Arrays use a Base Pointer and an Index. They are calculated using the notation BP+IDX*Size, where IDX 0 is the first index location, and Size is the size of each element (at a hardware level, the size is determined by the register the data is loaded into). Languages that start array indexes at 0 use this hardware notation. Other languages start at 1 as a means of being "human friendly", since the zeroth location is the primary cause for developers going "out of bounds" on an array (they forget that the size of the array is one larger than the last index of the array).
Matrix arithmetic calculations, which are very common in all fields of engineering, would be difficult to code without arrays.
It is because array name implies its address and if you want to access first element of it pointer address logic is as below: Arrays first element address = array base address + 0 Arrays second element address = array base address + 1
It is accessing data by address.
A cell address identifies a particular cell. It can be used in formulas to help in calculations. By using the cell address you can access the value in the cell.A cell address identifies a particular cell. It can be used in formulas to help in calculations. By using the cell address you can access the value in the cell.A cell address identifies a particular cell. It can be used in formulas to help in calculations. By using the cell address you can access the value in the cell.A cell address identifies a particular cell. It can be used in formulas to help in calculations. By using the cell address you can access the value in the cell.A cell address identifies a particular cell. It can be used in formulas to help in calculations. By using the cell address you can access the value in the cell.A cell address identifies a particular cell. It can be used in formulas to help in calculations. By using the cell address you can access the value in the cell.A cell address identifies a particular cell. It can be used in formulas to help in calculations. By using the cell address you can access the value in the cell.A cell address identifies a particular cell. It can be used in formulas to help in calculations. By using the cell address you can access the value in the cell.A cell address identifies a particular cell. It can be used in formulas to help in calculations. By using the cell address you can access the value in the cell.A cell address identifies a particular cell. It can be used in formulas to help in calculations. By using the cell address you can access the value in the cell.A cell address identifies a particular cell. It can be used in formulas to help in calculations. By using the cell address you can access the value in the cell.

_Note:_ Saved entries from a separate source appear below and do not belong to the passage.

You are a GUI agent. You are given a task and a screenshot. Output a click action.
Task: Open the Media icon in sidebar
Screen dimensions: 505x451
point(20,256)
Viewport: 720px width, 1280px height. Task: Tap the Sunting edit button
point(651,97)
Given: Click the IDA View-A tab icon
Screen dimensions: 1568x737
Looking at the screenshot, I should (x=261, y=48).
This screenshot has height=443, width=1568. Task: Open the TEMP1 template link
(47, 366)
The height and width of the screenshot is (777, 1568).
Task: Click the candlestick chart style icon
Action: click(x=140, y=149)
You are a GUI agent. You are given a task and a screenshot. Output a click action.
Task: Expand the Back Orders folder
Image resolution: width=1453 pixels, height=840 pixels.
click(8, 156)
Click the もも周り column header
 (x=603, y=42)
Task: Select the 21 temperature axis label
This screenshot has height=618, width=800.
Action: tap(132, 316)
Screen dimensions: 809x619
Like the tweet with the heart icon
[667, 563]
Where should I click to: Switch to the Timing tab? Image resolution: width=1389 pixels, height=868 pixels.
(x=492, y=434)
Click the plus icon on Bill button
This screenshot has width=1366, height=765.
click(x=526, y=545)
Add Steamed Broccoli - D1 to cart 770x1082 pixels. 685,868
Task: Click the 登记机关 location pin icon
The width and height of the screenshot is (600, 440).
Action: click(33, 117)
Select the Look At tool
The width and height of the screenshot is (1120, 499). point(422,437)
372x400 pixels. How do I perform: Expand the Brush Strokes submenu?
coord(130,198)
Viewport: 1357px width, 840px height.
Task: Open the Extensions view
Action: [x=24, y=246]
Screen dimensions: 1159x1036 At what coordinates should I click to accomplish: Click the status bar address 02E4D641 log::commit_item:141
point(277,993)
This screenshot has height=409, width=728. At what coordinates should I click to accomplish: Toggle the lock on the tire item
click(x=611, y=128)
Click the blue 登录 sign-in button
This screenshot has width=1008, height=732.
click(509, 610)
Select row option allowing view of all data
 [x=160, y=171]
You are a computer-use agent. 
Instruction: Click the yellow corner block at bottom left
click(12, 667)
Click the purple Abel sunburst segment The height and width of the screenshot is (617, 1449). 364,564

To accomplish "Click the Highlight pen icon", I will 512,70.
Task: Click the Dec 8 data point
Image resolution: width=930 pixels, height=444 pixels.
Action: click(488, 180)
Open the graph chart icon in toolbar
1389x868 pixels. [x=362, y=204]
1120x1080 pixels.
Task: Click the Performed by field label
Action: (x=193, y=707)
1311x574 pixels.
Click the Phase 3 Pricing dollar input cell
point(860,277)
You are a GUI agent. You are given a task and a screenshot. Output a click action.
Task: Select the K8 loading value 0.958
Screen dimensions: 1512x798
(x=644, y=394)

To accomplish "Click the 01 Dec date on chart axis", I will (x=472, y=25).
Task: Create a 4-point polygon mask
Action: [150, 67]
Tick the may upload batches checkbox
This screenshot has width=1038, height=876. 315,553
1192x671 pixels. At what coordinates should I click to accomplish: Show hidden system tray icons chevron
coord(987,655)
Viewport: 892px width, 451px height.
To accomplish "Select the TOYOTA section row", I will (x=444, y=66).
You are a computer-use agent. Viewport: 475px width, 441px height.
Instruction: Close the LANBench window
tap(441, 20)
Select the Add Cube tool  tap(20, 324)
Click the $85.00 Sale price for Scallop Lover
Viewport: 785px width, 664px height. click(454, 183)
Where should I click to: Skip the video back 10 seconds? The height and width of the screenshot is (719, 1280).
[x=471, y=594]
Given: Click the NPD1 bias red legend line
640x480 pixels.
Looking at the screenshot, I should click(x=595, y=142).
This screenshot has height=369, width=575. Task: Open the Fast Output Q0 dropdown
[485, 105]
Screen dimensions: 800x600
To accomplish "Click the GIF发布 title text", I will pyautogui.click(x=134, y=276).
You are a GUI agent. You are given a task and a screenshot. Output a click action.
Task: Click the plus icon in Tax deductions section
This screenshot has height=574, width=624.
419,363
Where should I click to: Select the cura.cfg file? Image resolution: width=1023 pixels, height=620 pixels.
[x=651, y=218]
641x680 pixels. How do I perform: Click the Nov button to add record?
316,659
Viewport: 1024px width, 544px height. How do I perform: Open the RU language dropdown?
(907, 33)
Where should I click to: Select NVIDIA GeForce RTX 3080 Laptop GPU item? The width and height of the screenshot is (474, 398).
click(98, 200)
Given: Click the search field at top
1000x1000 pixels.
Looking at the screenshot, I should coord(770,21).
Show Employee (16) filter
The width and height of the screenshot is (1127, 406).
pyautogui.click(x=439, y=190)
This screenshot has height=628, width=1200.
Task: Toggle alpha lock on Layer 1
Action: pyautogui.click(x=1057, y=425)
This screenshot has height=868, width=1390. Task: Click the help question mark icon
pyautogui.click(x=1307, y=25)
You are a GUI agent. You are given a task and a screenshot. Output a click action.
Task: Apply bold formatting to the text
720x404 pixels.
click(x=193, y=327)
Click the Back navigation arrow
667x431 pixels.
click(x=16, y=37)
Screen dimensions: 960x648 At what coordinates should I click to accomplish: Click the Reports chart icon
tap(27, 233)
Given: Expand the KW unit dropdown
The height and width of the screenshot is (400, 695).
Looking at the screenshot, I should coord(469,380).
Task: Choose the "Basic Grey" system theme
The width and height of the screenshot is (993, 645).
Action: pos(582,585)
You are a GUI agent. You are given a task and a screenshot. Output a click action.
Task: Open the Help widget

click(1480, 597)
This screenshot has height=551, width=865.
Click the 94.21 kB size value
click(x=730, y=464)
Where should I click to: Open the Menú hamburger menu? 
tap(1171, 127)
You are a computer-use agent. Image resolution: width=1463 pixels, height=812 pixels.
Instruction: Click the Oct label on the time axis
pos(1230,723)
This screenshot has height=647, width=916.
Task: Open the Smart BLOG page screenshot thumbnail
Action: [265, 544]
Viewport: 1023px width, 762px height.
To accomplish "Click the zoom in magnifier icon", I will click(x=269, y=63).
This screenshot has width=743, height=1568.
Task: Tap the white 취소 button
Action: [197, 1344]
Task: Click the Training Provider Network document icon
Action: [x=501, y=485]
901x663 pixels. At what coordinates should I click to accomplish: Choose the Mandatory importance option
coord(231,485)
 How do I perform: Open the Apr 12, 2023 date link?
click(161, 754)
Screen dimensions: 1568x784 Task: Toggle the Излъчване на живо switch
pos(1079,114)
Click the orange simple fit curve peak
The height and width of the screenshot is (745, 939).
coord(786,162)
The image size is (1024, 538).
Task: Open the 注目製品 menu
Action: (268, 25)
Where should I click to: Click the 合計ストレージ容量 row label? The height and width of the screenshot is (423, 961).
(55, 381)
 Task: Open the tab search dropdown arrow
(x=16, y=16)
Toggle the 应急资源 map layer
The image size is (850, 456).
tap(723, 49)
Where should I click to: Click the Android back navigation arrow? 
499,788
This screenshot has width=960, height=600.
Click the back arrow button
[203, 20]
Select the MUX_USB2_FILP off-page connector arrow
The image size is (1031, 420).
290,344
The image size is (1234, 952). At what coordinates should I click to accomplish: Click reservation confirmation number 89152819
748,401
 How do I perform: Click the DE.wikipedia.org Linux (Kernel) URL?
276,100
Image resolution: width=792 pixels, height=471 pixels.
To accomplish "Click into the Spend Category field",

That's what & operator is good for: gives you the address of the variables.
yes
You don't need to use ampersand for arrays; it's entirely optional even for strings (character arrays). This is because arrays will implicitly convert to a pointer at the slightest provocation. Thus for an array named X, you can either pass the array to a function as X, &X or &X[0], they all refer to the exact same address.
Arrays having more than one dimension is known as multi-dimensional arrays. Multi-dimensional arrays is also known as arrays-of-arrays.
Arrays having more than one dimension is known as multi-dimensional arrays. Multi-dimensional arrays is also known as arrays-of-arrays.
An index register contains an address that can be used during effective address generation, often along with an offset in the instruction or in another register. This is most useful when accessing elements of arrays or structures. A stack pointer is a specialized index register that points to a region of memory that can store temporary elements, in a last-in-first-out structure, such as return addresses, parameters, and local storage for function calls.
You cannot sort arrays by other arrays; that wouldn't make sense, anyway.
Arrays are reported to be omnivoire.